STUDY MATERIAL:

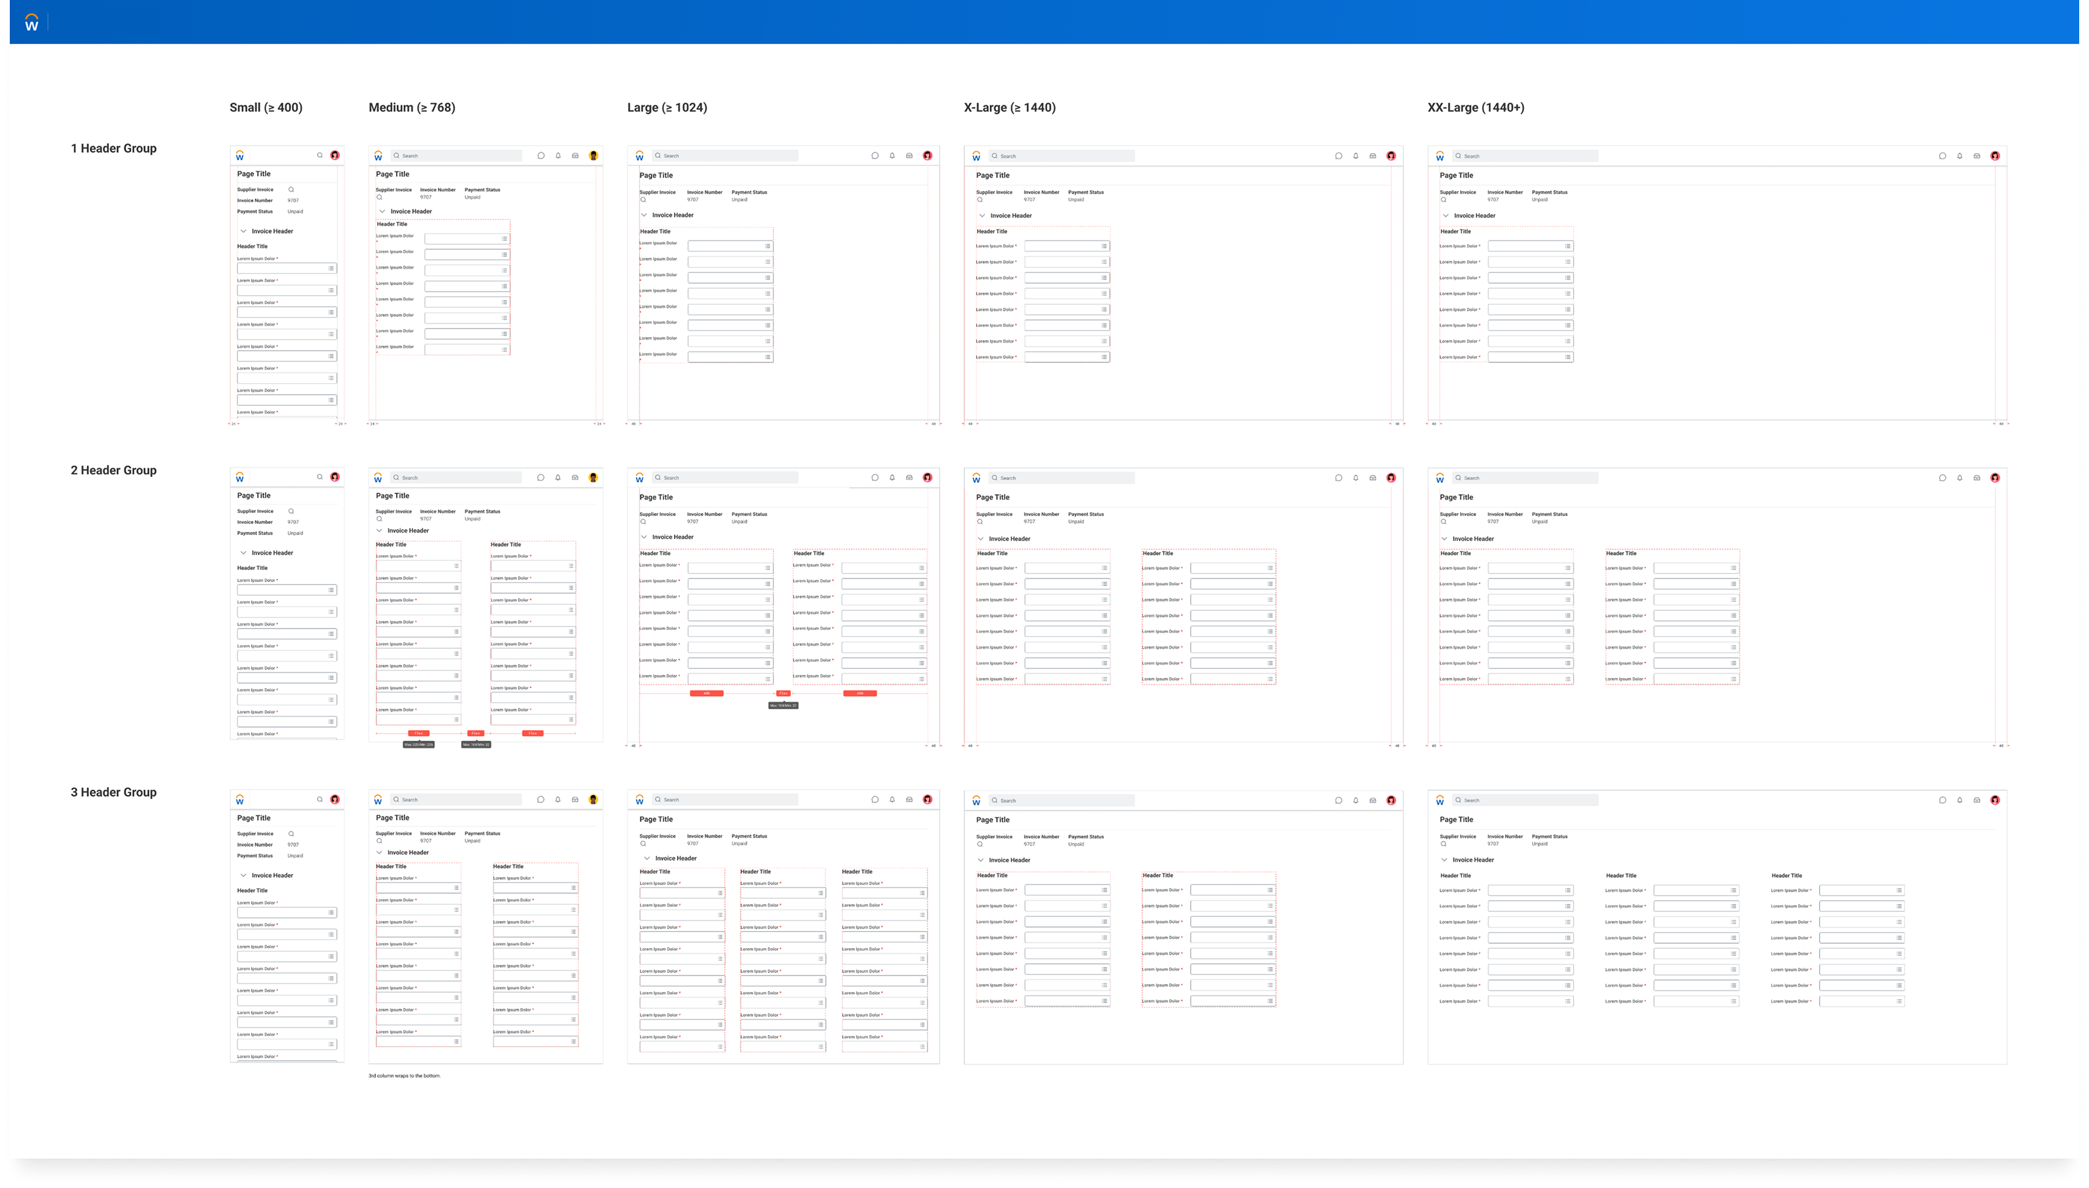2089x1188 pixels.
Task: Open the inbox icon in the X-Large layout header
Action: coord(1373,155)
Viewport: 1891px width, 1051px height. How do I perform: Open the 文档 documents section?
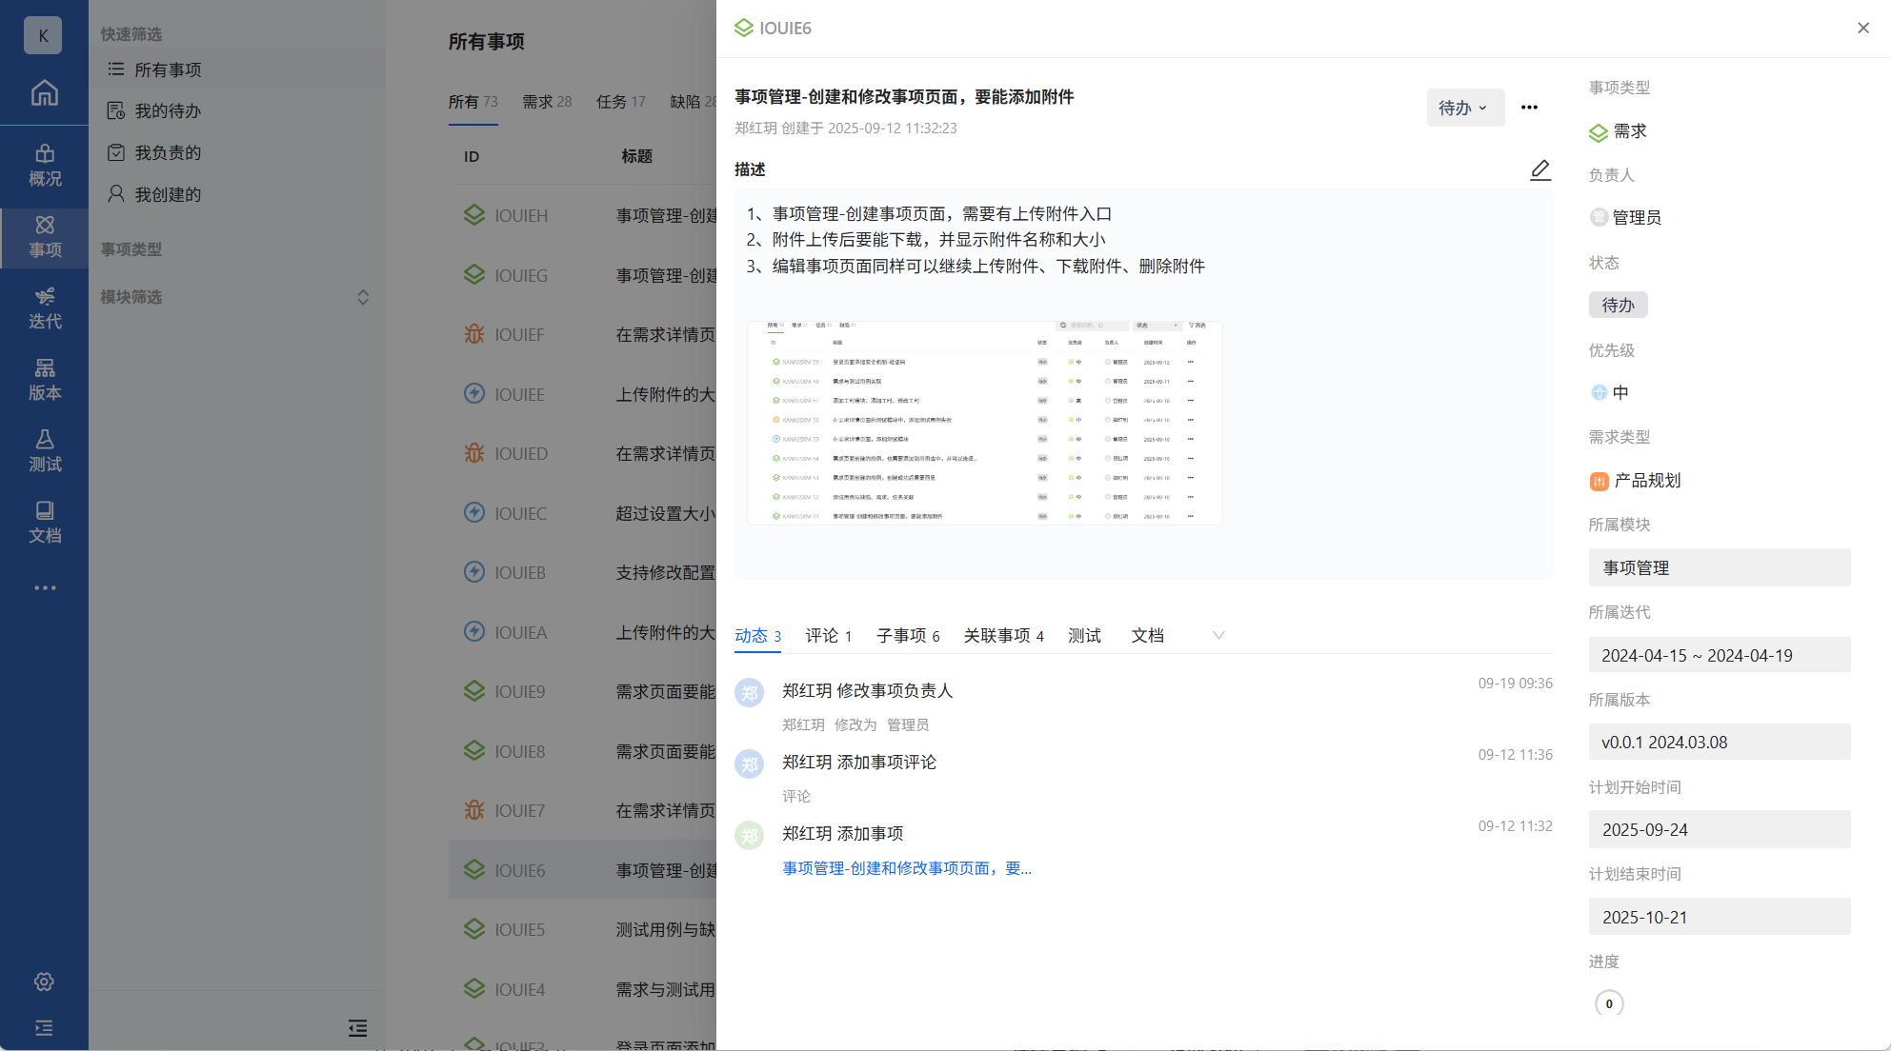[44, 523]
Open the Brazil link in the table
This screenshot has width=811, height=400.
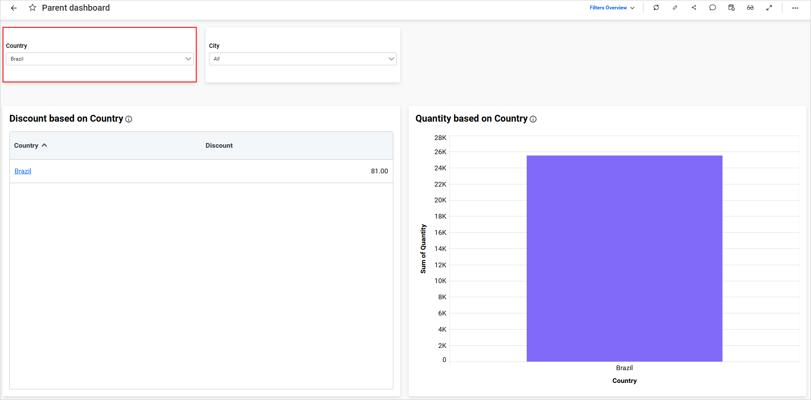(23, 171)
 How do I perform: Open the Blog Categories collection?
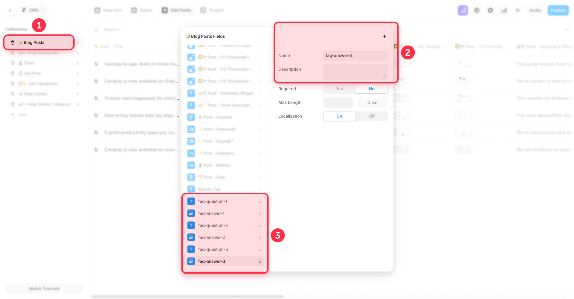[39, 53]
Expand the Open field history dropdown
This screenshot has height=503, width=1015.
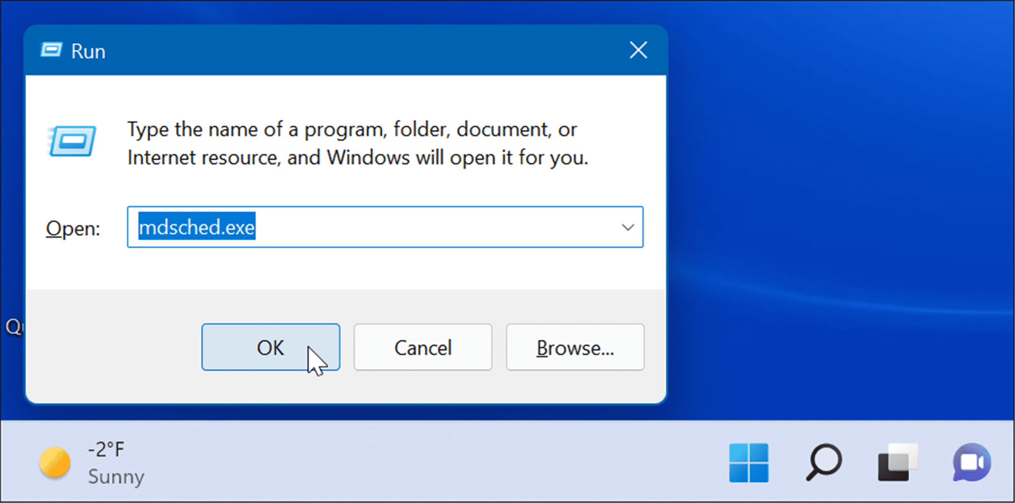pos(628,228)
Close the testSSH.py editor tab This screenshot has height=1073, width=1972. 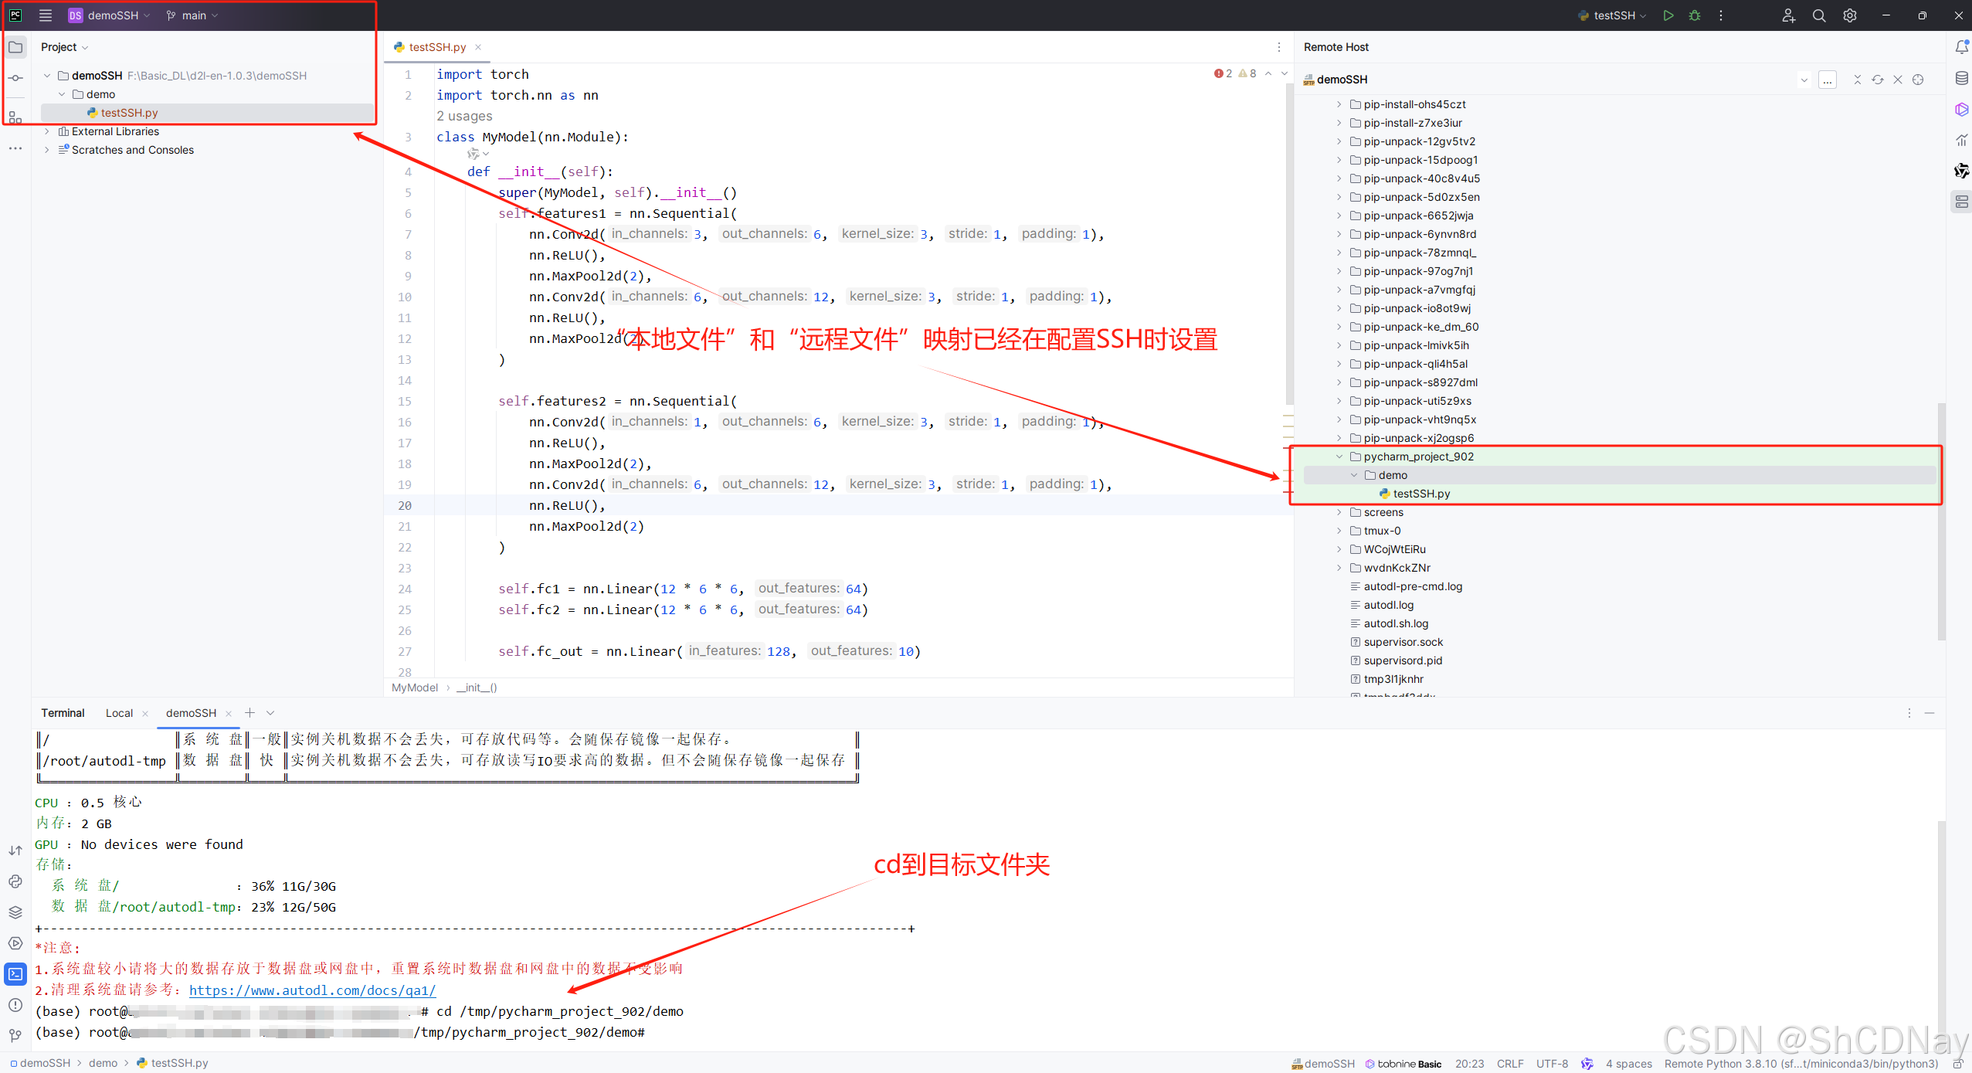pos(478,47)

WHAT YOU SHOULD DO: Although the records above contain pictures, the copy must not; set down exactly the lines from the one with "Viewport: 1891px width, 1051px" up to and including the one with "Expand the Open field history dropdown".

PROBLEM SOLUTION:
Viewport: 1891px width, 1051px height. How do I perform: Open the 文档 documents section?
[44, 523]
Open the Brazil link in the table
This screenshot has width=811, height=400.
(23, 171)
 How do I perform: Open the Blog Categories collection?
[39, 53]
Expand the Open field history dropdown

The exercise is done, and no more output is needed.